My son and I have a Drama Therapy assessment this Monday - after school. I don't know what to expect or whether it'll be helpful at all. But it's something. He's quite 'special'. But i think he is one of thise hard-to-identify, doesn't tick al of the boxes, high-functioning little guys. School refer to him as eccentric - when describing him to me. I'm sure that they have other ways of describing him when talking amongst themselves!
Trying not to think of Drama Therapy as something that's going to transform him overnight. But it's the only thing that we've ever been offered.

Mummyoftheyear Sat 14-Sep-13 17:14:42

'scuse all my comments. I'm quite overwhelmed (v happy) that I'm not standing alone any more! Thanks to all standing with me.

PolterGoose Sat 14-Sep-13 17:31:12

grin

SummerRain Sat 14-Sep-13 18:16:57

Mummy... It feels like one most days. Yet according to the deciding officer we aren't entitled to care allowance as 'your son's needs to not represent a significant increase in care and attention relative to another child of similar age'. I felt like ringing them and daring them to say that to me during the fifth change of pooey pants in one day.
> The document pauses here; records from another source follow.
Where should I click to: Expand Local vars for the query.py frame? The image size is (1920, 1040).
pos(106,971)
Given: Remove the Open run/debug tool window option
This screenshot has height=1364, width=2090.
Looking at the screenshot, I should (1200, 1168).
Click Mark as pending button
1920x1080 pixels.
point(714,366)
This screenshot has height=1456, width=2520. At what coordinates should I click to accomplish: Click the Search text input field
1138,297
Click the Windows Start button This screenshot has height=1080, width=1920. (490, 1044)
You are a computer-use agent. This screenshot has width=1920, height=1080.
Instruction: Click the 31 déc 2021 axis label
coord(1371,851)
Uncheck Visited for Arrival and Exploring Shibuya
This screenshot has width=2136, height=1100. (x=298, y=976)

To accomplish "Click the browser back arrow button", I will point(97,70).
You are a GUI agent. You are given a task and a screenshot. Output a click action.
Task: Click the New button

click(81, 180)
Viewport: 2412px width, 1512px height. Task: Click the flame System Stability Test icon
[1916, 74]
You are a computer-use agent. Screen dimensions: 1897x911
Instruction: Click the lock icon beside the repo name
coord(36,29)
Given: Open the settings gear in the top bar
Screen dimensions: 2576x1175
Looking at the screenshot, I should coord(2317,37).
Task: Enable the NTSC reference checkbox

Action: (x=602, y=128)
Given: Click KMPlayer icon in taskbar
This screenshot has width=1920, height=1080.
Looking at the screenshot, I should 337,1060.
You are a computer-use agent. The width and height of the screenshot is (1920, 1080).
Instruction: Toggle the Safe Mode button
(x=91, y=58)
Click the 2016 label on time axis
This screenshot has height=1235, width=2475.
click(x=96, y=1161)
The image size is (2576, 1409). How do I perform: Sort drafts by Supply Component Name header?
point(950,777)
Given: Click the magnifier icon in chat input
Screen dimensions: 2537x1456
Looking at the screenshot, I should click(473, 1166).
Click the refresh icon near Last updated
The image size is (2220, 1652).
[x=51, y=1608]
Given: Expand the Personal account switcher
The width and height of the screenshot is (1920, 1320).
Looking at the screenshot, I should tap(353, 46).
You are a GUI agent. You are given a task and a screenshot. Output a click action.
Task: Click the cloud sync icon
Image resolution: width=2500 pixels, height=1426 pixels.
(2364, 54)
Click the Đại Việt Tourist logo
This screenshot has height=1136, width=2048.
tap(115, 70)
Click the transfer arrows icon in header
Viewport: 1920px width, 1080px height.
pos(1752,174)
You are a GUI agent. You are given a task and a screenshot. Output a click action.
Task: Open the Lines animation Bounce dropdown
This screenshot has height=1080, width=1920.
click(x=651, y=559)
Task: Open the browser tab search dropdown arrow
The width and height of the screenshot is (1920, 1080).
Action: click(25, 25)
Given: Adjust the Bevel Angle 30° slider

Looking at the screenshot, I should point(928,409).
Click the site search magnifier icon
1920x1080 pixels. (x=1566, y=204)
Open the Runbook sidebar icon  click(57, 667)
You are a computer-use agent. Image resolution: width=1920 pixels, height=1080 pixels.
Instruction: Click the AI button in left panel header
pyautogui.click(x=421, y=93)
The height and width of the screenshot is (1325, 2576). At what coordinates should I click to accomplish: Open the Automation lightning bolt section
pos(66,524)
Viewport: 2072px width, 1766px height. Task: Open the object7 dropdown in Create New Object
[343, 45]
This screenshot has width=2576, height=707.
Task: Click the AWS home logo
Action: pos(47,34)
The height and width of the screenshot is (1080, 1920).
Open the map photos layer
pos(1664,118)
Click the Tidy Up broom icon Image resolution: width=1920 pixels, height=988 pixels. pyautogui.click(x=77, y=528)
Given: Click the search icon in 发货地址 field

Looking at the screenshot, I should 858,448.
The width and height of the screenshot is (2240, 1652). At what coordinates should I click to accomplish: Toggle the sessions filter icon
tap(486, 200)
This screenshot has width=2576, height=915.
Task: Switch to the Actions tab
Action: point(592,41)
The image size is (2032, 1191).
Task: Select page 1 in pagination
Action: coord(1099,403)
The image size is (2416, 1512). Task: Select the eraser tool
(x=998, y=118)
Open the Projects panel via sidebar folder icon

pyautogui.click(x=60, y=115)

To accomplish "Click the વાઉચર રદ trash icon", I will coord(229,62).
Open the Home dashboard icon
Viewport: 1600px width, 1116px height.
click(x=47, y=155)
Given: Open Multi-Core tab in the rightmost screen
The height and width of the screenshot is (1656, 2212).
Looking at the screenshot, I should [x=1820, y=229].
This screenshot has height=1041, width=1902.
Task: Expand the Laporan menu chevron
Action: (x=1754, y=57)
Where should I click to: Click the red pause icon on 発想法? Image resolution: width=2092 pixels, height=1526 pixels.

Or the second night waking at 4am. Or point out the fact that I can't work as I have to be on call even when he's in school. But that's a whole other thread!

Mummyoftheyear Sat 14-Sep-13 18:28:21

SummerRain.., sound pike your son's care doesn't require significantly more care than another child if his age...because you're supplementing the care given by school staff (the amount given to each child if his age) by being there to help .... which of course you need to be. A friend of mine has to go into school to change pooey pants too and finds it impossible to work! It doesn't sound right at all but is the way things seen to be.

Mummyoftheyear Sat 14-Sep-13 18:30:07

Like - not pike
Oops

Mummyoftheyear Sat 14-Sep-13 18:30:36

Seem - not seen
Grr

SummerRain Sat 14-Sep-13 19:03:22

That's the thing, most SN parents are doing so much work to keep help the child function at a relatively normal level it's not always glaringly obvious that the child is struggling. But if we were to suddenly stop doing all the extra stuff...

His playschool used tell me I was just babying him... No, I'm treating him the way I need to to avoid a meltdown and reduce his anxiety hmm Now that was a school run I was happy to see the back of!

Lesley25 Sat 14-Sep-13 19:09:33

I wangle my way to the front of my gates after having tried to negotiate the nearest parking space without double yellows,close enough to the gates so i can watch my other child in the car watching postman pat on the dvd player, after then having had to move because i was 3 cm's over the drive of the granny who lives in the house opposite twitching at her net curtains (god forbid should anyone park there for longer then 15 seconds), i then literally make my way to the front as my daughter will always be first out with her TA who gives the whole audience a "she was fine but.." speech.
I then mumble a thank you, avoid all the other staring eyes and push my way out of there, saving my smiles and love for my daughter.
In the last week, its been raining 3 out of 5 pick ups so i look like a drowned rat whilst waiting (after not having owned an umbrella for years and no one shares)...so, yes, its stressful, yes, its painful in your heart and yes you're anxious to read in the diary how the day went.
I am there. I am that mum on the side with you.

Mummyoftheyear Sat 14-Sep-13 23:51:18

Aaah bless you, Lesley (not meant to sound patronising). I wear a raincoat with a hood/ pacamac. Need hands for children and school bags vs umbrella, anyway ;)
Now I know you're standing with me (and everyone who's joined so far) I no longer feel alone in the line. I'm also reeeeally looking forward to hearing how everyone else's day went (ie how the fall out was for your DDs a d DSs).

Mummyoftheyear Sat 14-Sep-13 23:56:56

SummerRain, babying him?!
You know, I also need to manage my son's anxiety and had t realised that was what I was doing. Then, today, I read a thing in Love Bombing. Realised I'd kind of been doing that. Need to tweak my technique a bit. Lol
Made interesting reading - especially as it goes completely against the old fashioned (teacherish / my parents') traditional approach of getting strict, forcing them out to 'be more independent, etc.